U kunt deze instelling wijzigen door Professionele stuurautomaat compatibiliteit te
selecteren in het dialoogvenster Geavanceerde instellingen.
Symbolen voor actieve schroef
Wanneer schroeven in bedrijf zijn in een AP70-/AP80-systeem, worden schroefsymbolen
weergegeven in het pop-upvenster Stuurautomaatcontroller van het MFD.
Schroef draait met de klok mee.
Schroef draait tegen de klok in.
Overdracht van besturing
Een AP70-/AP80-systeem kan worden opgezet als een mastersysteem of open systeem.
Bij een masterconfiguratie geeft de mastercontroller de controle over aan andere
bedieningsunits. Een MFD kan niet de mastercontroller in een masterconfiguratie zijn. In een
masterconfiguratie kan het MFD verzoeken de stuurautomaat te bedienen en moet het MFD
de controle door de mastercontroller accepteren nadat de mastercontroller de overdracht
van de controle aan het MFD heeft goedgekeurd. Nadat de controle is geaccepteerd, is het
MFD actief en kan het worden gebruikt voor het bedienen van de stuurautomaat.
Bij een open systeem kan het MFD de controle krijgen over de stuurautomaat wanneer u op
de modusknop drukt in het pop-upvenster Stuurautomaatcontroller en vervolgens Neem
Cmd selecteert in het dialoogvenster CMD overdracht. Wanneer dit gebeurt, wordt het MFD
actief en worden de andere bedieningsunits passief.
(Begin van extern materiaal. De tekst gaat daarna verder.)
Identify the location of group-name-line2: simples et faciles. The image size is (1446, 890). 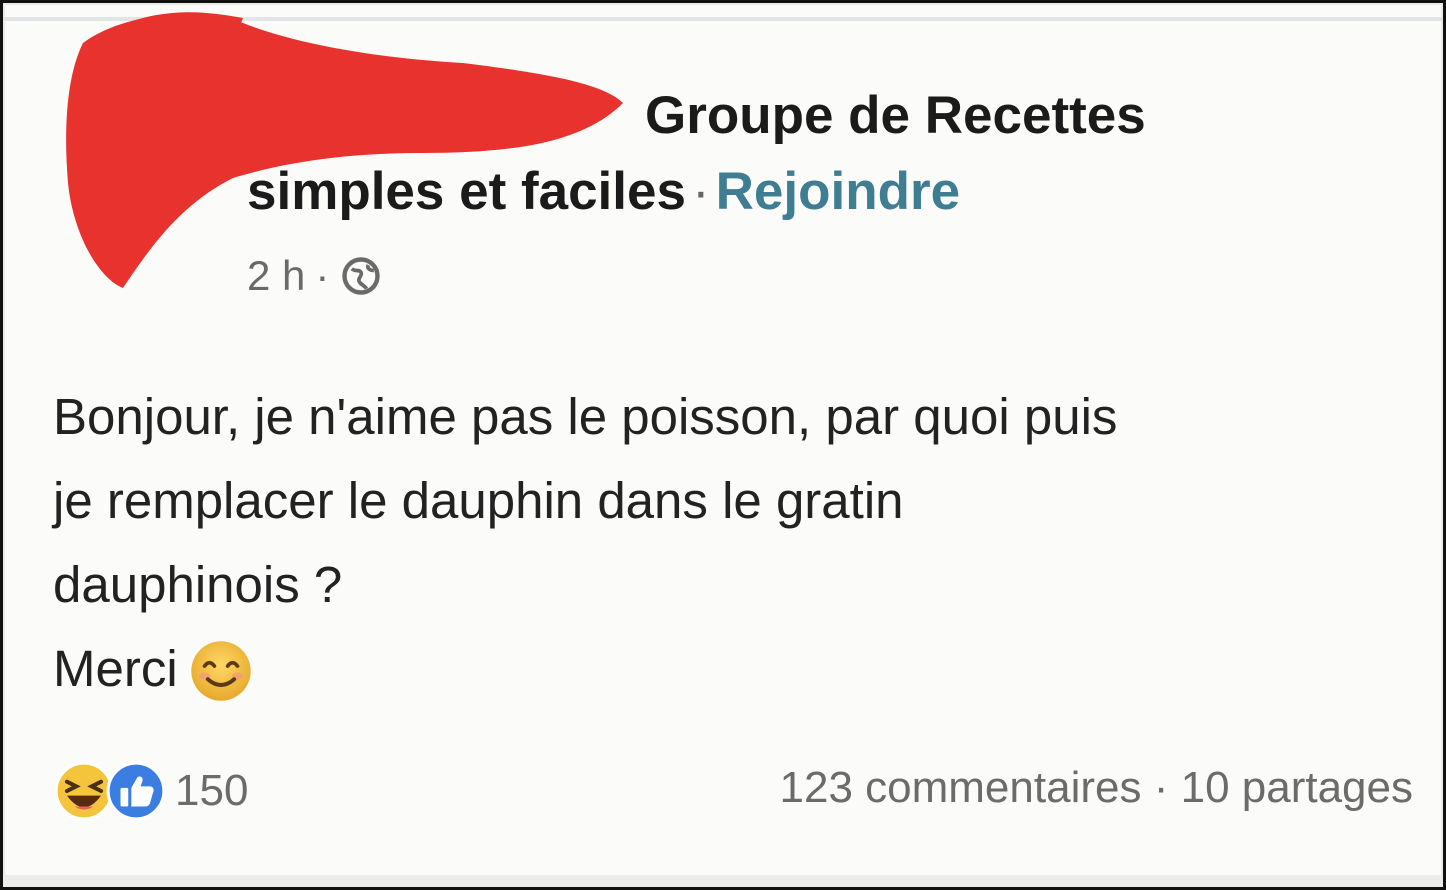
(466, 192).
In een open systeem kunnen bedieningsstations tijdelijk worden vergrendeld om
abusievelijke bediening vanaf een andere bedieningsunit te voorkomen. Wanneer het MFD
de controle heeft over een open systeem, kan het MFD alle passieve bedieningsunits
vergrendelen en ontgrendelen. Als het MFD passief en vergrendeld is, kan het de controle
over de stuurautomaat vragen aan de actieve bedieningsunit. Het MFD moet de controle van
de actieve controller accepteren nadat de actieve controller de overdracht van de controle
aan het MFD heeft goedgekeurd.
De volgende indicatoren worden weergegeven in de modusknop van het pop-upvenster
Stuurautomaatcontroller:
Passief: MFD heeft niet de controle over de stuurautomaat. Als alleen het
pictogram voor passief wordt weergegeven, betekent dit dat het een
open en niet-vergrendeld systeem is en dat u met de modusknop de
controle over de stuurautomaat overneemt.